(Data listing begins)

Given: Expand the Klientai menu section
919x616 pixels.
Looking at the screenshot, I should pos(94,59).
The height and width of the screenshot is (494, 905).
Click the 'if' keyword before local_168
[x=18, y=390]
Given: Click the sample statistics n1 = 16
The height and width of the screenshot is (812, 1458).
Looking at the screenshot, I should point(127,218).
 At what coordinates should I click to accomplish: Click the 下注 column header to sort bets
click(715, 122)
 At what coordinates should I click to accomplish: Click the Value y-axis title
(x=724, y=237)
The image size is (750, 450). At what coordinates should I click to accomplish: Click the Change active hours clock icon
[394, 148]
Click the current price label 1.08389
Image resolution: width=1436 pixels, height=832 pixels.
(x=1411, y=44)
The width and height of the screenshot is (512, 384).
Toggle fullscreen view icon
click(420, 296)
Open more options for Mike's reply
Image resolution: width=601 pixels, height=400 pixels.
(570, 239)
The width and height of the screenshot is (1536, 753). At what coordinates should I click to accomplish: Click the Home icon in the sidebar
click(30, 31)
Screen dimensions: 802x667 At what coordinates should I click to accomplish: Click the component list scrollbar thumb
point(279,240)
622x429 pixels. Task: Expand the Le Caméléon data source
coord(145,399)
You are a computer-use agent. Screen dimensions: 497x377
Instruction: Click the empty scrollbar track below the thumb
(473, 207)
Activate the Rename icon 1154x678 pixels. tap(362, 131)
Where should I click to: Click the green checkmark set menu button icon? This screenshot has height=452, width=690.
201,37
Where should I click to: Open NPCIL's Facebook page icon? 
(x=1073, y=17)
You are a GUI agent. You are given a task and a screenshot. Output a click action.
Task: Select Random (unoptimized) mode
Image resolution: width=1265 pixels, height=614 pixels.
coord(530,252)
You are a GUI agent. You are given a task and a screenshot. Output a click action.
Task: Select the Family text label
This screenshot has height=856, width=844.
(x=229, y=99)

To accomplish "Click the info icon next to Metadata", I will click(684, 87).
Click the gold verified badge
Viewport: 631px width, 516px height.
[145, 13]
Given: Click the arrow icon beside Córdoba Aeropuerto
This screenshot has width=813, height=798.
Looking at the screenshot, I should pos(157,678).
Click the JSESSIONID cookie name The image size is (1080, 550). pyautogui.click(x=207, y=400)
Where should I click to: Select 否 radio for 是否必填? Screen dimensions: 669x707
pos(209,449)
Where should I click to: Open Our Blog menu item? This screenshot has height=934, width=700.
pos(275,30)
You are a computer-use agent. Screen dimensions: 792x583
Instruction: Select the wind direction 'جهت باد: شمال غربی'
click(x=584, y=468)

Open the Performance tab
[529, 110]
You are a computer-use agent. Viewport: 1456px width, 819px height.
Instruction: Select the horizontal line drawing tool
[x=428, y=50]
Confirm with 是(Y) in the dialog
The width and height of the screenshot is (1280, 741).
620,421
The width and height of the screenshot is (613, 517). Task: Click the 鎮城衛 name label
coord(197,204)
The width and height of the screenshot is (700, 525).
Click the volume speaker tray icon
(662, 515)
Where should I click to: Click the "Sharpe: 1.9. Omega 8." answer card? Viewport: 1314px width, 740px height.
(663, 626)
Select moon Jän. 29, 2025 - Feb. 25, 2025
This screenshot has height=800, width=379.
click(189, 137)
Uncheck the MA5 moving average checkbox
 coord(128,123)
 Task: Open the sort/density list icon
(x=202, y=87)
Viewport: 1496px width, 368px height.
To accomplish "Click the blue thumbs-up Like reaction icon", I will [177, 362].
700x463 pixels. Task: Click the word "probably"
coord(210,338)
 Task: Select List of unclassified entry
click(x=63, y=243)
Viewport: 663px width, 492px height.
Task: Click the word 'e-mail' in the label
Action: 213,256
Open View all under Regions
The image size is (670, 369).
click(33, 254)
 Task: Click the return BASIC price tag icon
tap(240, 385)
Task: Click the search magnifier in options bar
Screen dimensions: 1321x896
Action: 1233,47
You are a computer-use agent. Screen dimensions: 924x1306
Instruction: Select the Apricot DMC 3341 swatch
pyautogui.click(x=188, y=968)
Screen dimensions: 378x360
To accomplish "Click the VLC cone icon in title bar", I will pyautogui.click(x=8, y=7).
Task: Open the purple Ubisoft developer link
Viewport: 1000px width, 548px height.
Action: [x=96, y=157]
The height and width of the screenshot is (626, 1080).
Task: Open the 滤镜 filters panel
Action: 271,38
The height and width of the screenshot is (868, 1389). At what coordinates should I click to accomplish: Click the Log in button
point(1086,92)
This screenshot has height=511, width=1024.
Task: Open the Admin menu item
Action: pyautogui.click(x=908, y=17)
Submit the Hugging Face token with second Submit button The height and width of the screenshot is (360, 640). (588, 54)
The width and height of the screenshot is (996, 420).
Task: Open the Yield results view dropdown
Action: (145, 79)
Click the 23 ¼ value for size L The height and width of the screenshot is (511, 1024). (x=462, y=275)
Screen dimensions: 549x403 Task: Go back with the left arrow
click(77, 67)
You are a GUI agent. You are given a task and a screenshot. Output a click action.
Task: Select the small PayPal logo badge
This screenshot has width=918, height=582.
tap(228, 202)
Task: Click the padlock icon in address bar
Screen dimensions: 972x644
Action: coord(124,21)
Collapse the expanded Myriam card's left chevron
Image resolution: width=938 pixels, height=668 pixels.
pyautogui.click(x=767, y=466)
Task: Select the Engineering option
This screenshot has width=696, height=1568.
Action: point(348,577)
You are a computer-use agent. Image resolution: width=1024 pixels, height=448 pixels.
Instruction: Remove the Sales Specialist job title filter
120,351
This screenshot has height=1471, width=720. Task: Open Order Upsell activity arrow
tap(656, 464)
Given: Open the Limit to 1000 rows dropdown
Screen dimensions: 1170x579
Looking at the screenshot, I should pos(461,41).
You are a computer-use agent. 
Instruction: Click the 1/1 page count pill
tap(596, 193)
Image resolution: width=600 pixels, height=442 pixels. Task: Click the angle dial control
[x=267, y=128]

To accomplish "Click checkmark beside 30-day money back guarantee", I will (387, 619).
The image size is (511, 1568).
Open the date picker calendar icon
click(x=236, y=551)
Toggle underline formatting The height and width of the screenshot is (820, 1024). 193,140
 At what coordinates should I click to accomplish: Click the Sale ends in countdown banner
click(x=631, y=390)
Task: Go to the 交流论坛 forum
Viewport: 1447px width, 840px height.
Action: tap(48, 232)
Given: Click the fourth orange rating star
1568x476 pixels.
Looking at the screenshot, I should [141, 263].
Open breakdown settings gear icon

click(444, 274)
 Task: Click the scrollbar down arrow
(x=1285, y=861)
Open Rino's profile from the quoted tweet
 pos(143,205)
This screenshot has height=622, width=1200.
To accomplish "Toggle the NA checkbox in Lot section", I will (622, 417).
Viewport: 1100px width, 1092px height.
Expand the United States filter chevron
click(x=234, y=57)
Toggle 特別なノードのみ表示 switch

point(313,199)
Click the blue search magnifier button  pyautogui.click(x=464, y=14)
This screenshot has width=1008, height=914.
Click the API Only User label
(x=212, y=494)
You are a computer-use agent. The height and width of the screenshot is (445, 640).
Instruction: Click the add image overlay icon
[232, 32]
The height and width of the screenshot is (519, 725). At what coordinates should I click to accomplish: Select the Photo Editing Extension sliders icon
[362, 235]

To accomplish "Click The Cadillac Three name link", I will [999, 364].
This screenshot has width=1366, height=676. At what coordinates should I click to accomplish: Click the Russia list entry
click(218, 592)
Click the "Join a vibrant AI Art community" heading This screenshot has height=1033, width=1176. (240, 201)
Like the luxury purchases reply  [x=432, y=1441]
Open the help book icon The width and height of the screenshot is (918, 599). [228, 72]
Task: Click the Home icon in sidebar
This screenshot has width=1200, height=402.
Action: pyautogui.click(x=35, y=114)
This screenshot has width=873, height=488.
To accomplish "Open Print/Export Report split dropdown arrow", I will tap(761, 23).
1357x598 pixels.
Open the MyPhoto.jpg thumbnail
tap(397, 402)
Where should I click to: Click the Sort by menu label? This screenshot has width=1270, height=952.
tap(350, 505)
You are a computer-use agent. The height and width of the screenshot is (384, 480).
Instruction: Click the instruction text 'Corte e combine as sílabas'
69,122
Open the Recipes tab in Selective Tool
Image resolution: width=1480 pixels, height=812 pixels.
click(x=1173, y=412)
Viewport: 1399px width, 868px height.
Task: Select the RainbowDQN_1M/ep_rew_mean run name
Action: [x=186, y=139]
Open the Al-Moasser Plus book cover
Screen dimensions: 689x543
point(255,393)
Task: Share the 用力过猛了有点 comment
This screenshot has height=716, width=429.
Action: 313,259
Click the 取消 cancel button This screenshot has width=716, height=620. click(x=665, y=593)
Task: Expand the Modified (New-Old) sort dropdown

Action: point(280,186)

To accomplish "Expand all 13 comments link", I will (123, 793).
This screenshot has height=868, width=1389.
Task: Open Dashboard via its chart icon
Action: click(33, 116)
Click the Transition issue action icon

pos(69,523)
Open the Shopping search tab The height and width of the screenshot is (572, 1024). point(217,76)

(Data listing ends)

• Exercise aim: What must be returned is the line with "Instruction: Click the instruction" plus every line after it to the end of the entries, exactly as they appear.

• Exercise answer:
Instruction: Click the instruction text 'Corte e combine as sílabas'
69,122
Open the Recipes tab in Selective Tool
Image resolution: width=1480 pixels, height=812 pixels.
click(x=1173, y=412)
Viewport: 1399px width, 868px height.
Task: Select the RainbowDQN_1M/ep_rew_mean run name
Action: [x=186, y=139]
Open the Al-Moasser Plus book cover
Screen dimensions: 689x543
point(255,393)
Task: Share the 用力过猛了有点 comment
This screenshot has height=716, width=429.
Action: 313,259
Click the 取消 cancel button This screenshot has width=716, height=620. click(x=665, y=593)
Task: Expand the Modified (New-Old) sort dropdown

Action: point(280,186)

To accomplish "Expand all 13 comments link", I will (123, 793).
This screenshot has height=868, width=1389.
Task: Open Dashboard via its chart icon
Action: click(33, 116)
Click the Transition issue action icon

pos(69,523)
Open the Shopping search tab The height and width of the screenshot is (572, 1024). point(217,76)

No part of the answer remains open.